TOKYO – Everyone in Japan seems to be a fan of Shohei Ohtani, and the buzz even extends to his teammates.
That includes St. Louis Cardinals outfielder Lars Nootbaar — the first to play for Japan's national team because of ancestry. His mother Kumi was born in Japan.
Nootbaar just joined the squad and barely knows the Los Angeles Angels superstar. But he's been impressed, which is an understatement. Nootbaar was bragging about Ohtani to a small group inside the Tokyo Dome that included former major league and Japan league manager Bobby Valentine.
“He's just incredible,” Nootbaar said of Ohtani.
Just then, Ohtani came around the corner, gave Nootbaar a quick hug, and then disappeared down a hallway.
“Never seen it. Never seen it before. It's special,” Nootbaar added. “It's special.”
To which Valentine replied: “Enjoy it.”
Nootbaar seems to be.
Moments later, in a jam-packed news conference, Nootbaar elaborated even more about Ohtani, who is expected to start for Japan on Thursday against China in their opening game of the World Baseball Classic. And when he's pulled, he's expected to be the DH.
Nootbaar has started as the lead-off hitter for Japan in a few practice games and could be there again with his team among the tournament favorites alongside the Dominican Republic and the United States.
“I’m just like you guys,” Nootbaar said. “I think I’m just like a fan being able to watch him. I’m just fortunate to get a front-row seat to it. It’s been pretty amazing to watch him go about his business, and how he goes about his work and handles himself on and off the field.
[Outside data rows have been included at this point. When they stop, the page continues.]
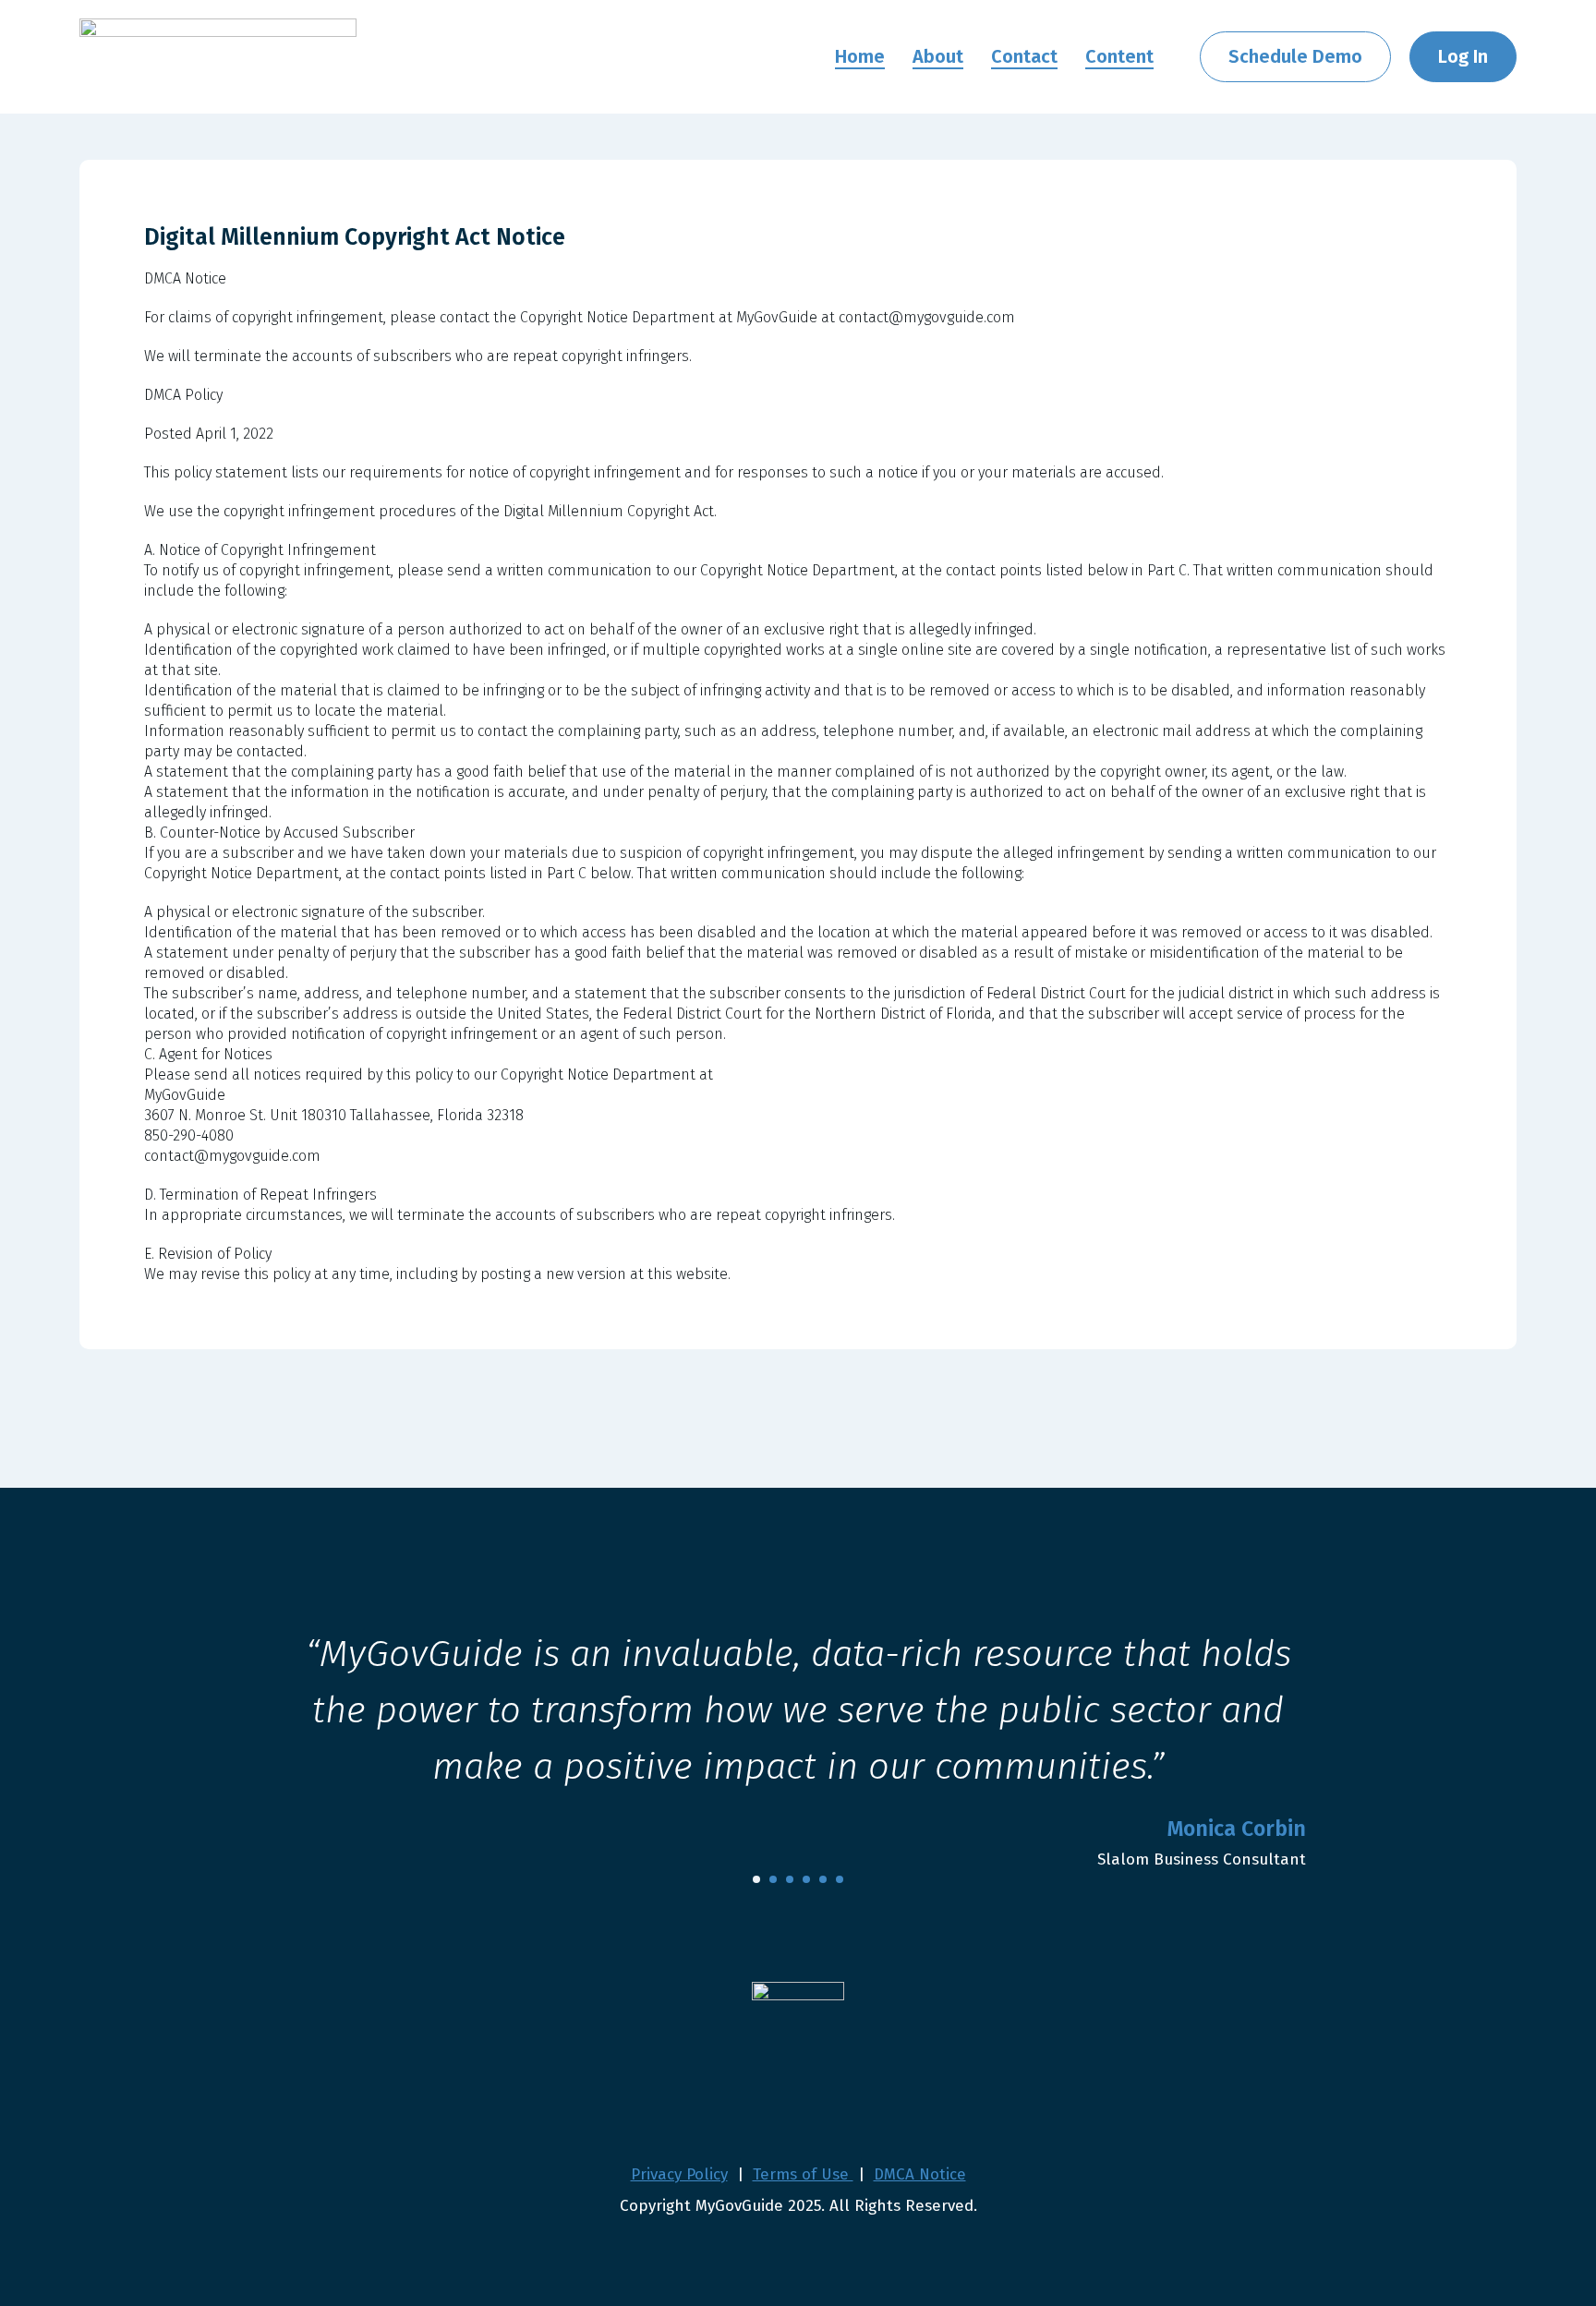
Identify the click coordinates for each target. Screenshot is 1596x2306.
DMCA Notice (920, 2174)
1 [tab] (756, 1879)
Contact (1024, 56)
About (938, 56)
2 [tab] (773, 1879)
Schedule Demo (1295, 56)
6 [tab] (839, 1879)
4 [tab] (806, 1879)
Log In (1463, 56)
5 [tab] (823, 1879)
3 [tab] (789, 1879)
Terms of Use (803, 2174)
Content (1119, 56)
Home (860, 56)
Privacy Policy (679, 2174)
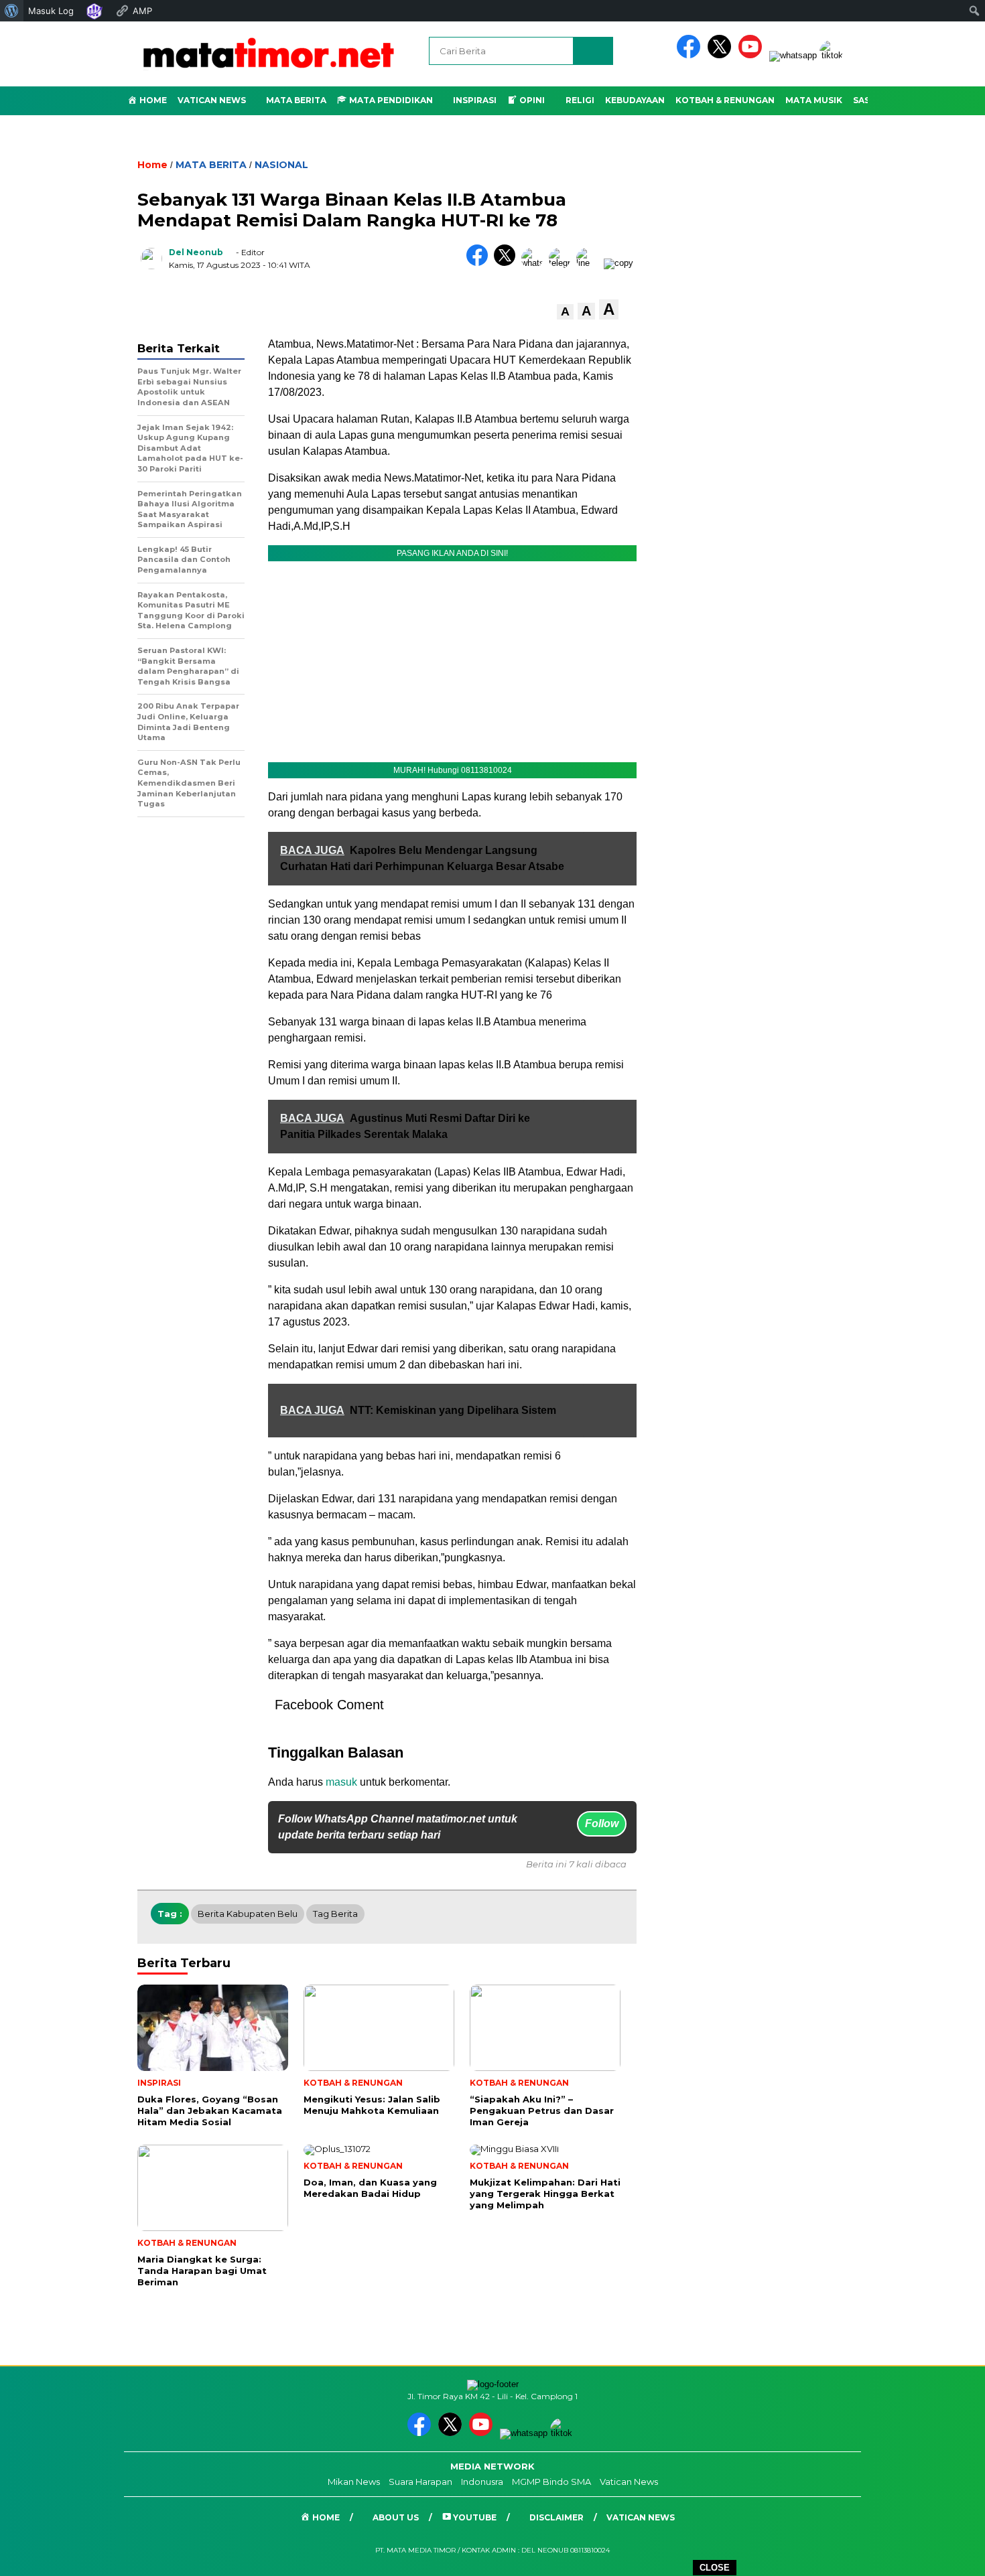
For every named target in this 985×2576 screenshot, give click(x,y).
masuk (341, 1782)
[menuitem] (11, 10)
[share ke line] (590, 263)
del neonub (196, 252)
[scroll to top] (944, 2555)
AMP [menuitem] (142, 10)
It’s really impressive seeing that side.
“It’s something I’ve never seen before,” Nootbaar added. "He’s a freak of nature and even a better guy, and I mean that wholeheartedly. I’ve been very impressed with how he goes about his business.”
The Japanese have a word they use to describe Ohtani — “nitoryu” — which refers to a samurai fighting with two swords. Or more broadly, it mean's doing two things simultaneously.
That's Ohtani. He pitches. He's a power hitter. And his return after a long absence to play in Japan in the WBC is reminiscent of the frenzy around Ichiro Suzuki's final Major League Baseball games four years ago — also at the Tokyo Dome.
Ohtani couldn't wait to add to the buzz around him. He hit a pair of three-run home runs on Monday in Osaka in Japan's exhibition game against the Hanshin Tigers.
In anticipation of Japan's practice game on Monday, the Sports Nippon newspaper noted in a large headline that it had been 1,974 days since Ohtani last played in Japan. That was on Oct. 9, 2017, his last game with the Nippon-Ham Fighters before going to the Angels.
Similar to tennis player Naomi Osaka, Ohtani is not just a Japanese star but a global marquee name who draws record endorsements. Ohtani is reported to earn $20 million annually in endorsements, far more than any major leaguer.
Ohtani represents largely high-end brands, a Japanese bank and a Japanese watchmaker. His face is everywhere, even on posters in department stores selling cosmetics for men.
Osaka, who is pregnant and has stepped away from tennis, is the world’s top earning female athlete.
Ohtani has agreed to a $30 million deal with the Angels for the 2023 season. After that he will be a free agent and his next contract could be the largest ever for a major leaguer.
Koichi Nakano, an observer of Japanese politics who teaches at Sophia University, said the “idolization of Ohtani in Japan reflects its own inferiority complex vis-a-vis the fatherland of baseball that is the U.S.”
Nakano noted the power of Ohtani. Japanese television often does not cover national parliamentary debates, but seldom misses following Japanese “heroes” like Ohtani excelling in the United States.
“So each time where there is a Japanese ‘export’ that was hugely successful in MLB," Nakano said, "the Japanese are enthralled.”